(DOCUMENT EXCERPT):
# STAT 39000: Project 10 — Spring 2021

Motivation: The use of a suite of packages referred to as the `tidyverse` is popular with many R users. It is apparent just by looking at `tidyverse` R code, that it varies greatly in style from typical R code. It is useful to gain some familiarity with this collection of packages, in case you run into a situation where these packages are needed — you may even find that you enjoy using them!

Context: We’ve covered a lot of ground so far this semester, and almost completely using Python. In this next series of projects we are going to switch back to R with a strong focus on the `tidyverse` (including `ggplot`) and data wrangling tasks.

Scope: R, tidyverse, ggplot

Learning objectives
• Explain the differences between regular data frames and tibbles.

• Use mutate, pivot, unite, filter, and arrange to wrangle data and solve data-driven problems.

• Combine different data using joins (left_join, right_join, semi_join, anti_join), and bind_rows.

• Group data and calculate aggregated statistics using group_by, mutate, and transform functions.

• Demonstrate the ability to create basic graphs with default settings, in `ggplot`.

• Demonstrate the ability to modify axes labels and titles.

Make sure to read about, and use the template found here, and the important information about projects submissions here.

The `tidyverse` consists of a variety of packages, including, but not limited to: `ggplot2`, `dplyr`, `tidyr`, `readr`, `purrr`, `tibble`, `stringr`, and `lubridate`.

One of the underlying premises of the `tidyverse` is getting the data to be tidy. You can read a lot more about this in Hadley Wickham’s excellent book, R for Data Science.

There is an excellent graphic here that illustrates a general workflow for data science projects:

1. Import

2. Tidy

3. Iterate on, to gain understanding:

1. Transform

2. Visualize

3. Model

4. Communicate

This is a good general outline of how a project could be organized, but depending on the project or company, this could vary greatly and change as the goals of a project change.

## Dataset

The following questions will use the dataset found in Scholar:

`/class/datamine/data/okcupid/filtered/*.csv`

## Questions

### Question 1

Let’s (more or less) follow the guidelines given above. The first step is to import the data. There are two files: `questions.csv`, and `users.csv`. Read this section, and use what you learn to read in the two files into `questions` and `users`, respectively. Which functions from the `tidyverse` did you use and why?

 Its easy to load up the `tidyverse` packages: ``library(tidyverse)``
 Just because a file has the `.csv` extension does not mean that is it comma separated.

(TO-DO LIST):
1: According to the tidyverse project page, why is the numbered data science workflow only a general outline for organizing a project?
2: Extend the tidyverse project page past its final hint about files with the `.csv` extension.
The lines that come after this text have no connection to it.

(DATA PROVIDED):
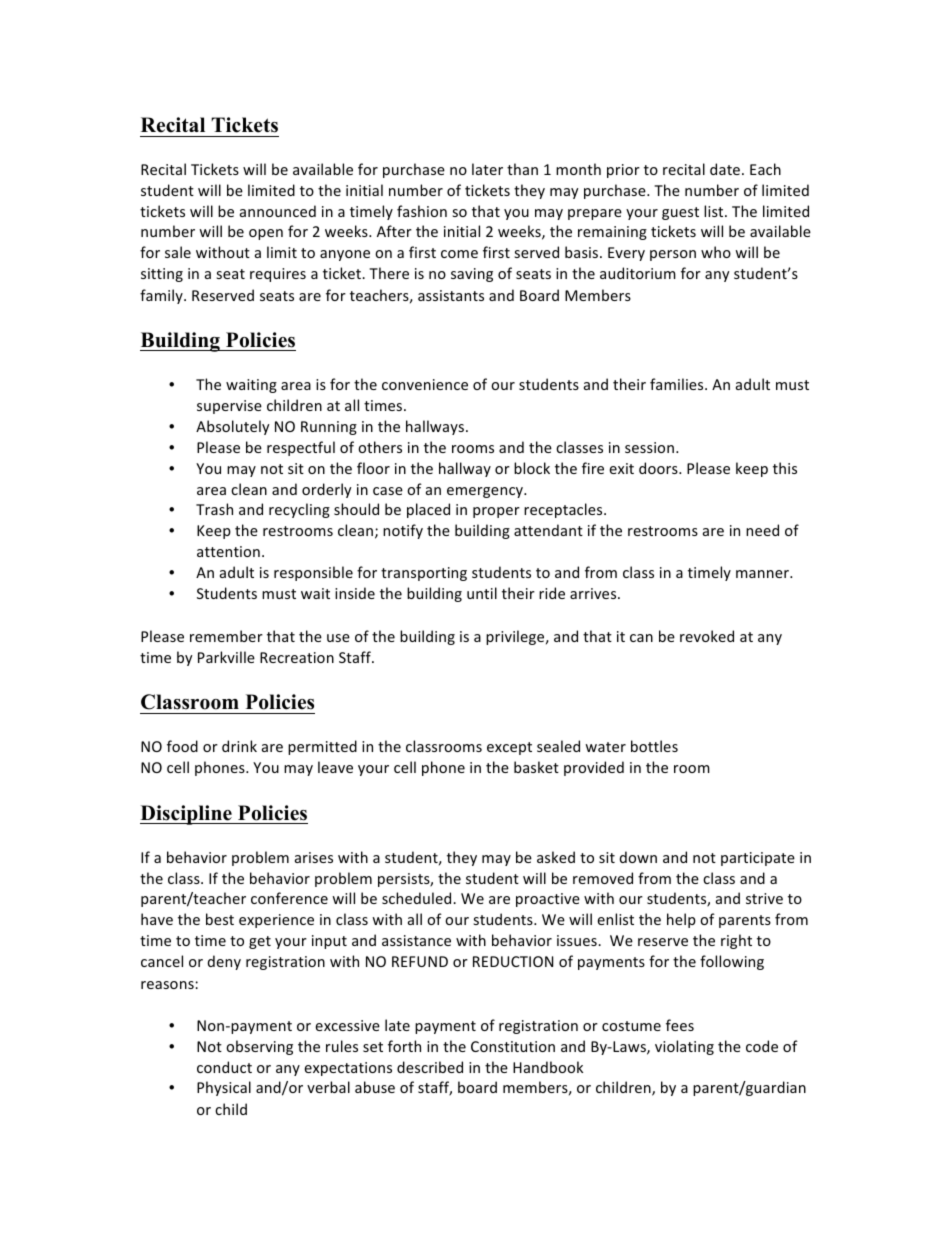 Image resolution: width=952 pixels, height=1233 pixels. What do you see at coordinates (422, 211) in the screenshot?
I see `fashion` at bounding box center [422, 211].
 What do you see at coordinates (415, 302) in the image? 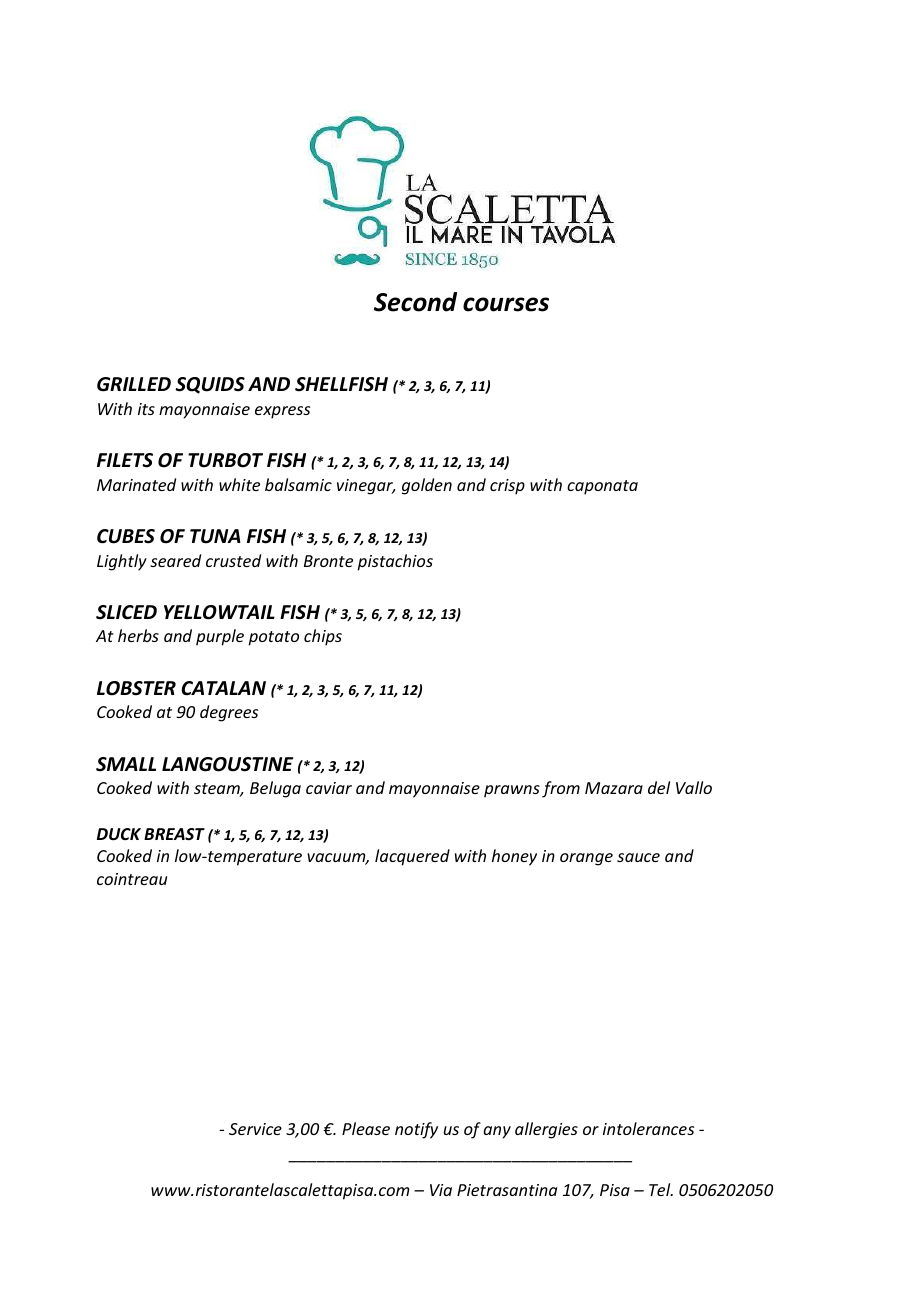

(WRITTEN RESPONSES):
1: The workflow varies from project to project and from company to company. It can also change as a project's goals change.

2:
 Make sure to print all `tibble` after reading them in to ensure that they were read in correctly. If they were not, use a different function (from `tidyverse`) to read in the data.
 `questions` should be 2281 x 10 and `users` should be 68371 x 2284
Items to submit
• R code used to solve the problem.

• `head` of each dataset, `users` and `questions`.

• 1 sentence explaining which functions you used (from `tidyverse`) and why.

### Question 2

You may recall that the function `read.csv` from base R reads data into a data.frame by default. In the `tidyverse`, `readr` functions read the data into a `tibble` instead. Read this section. To summarize, some important features that are true for `tibbles` but not necessarily for data.frames are:

• Non-syntactic variable names (surrounded by backticks `` ` `` )

• Never changes the type of the inputs (for example converting strings to factors)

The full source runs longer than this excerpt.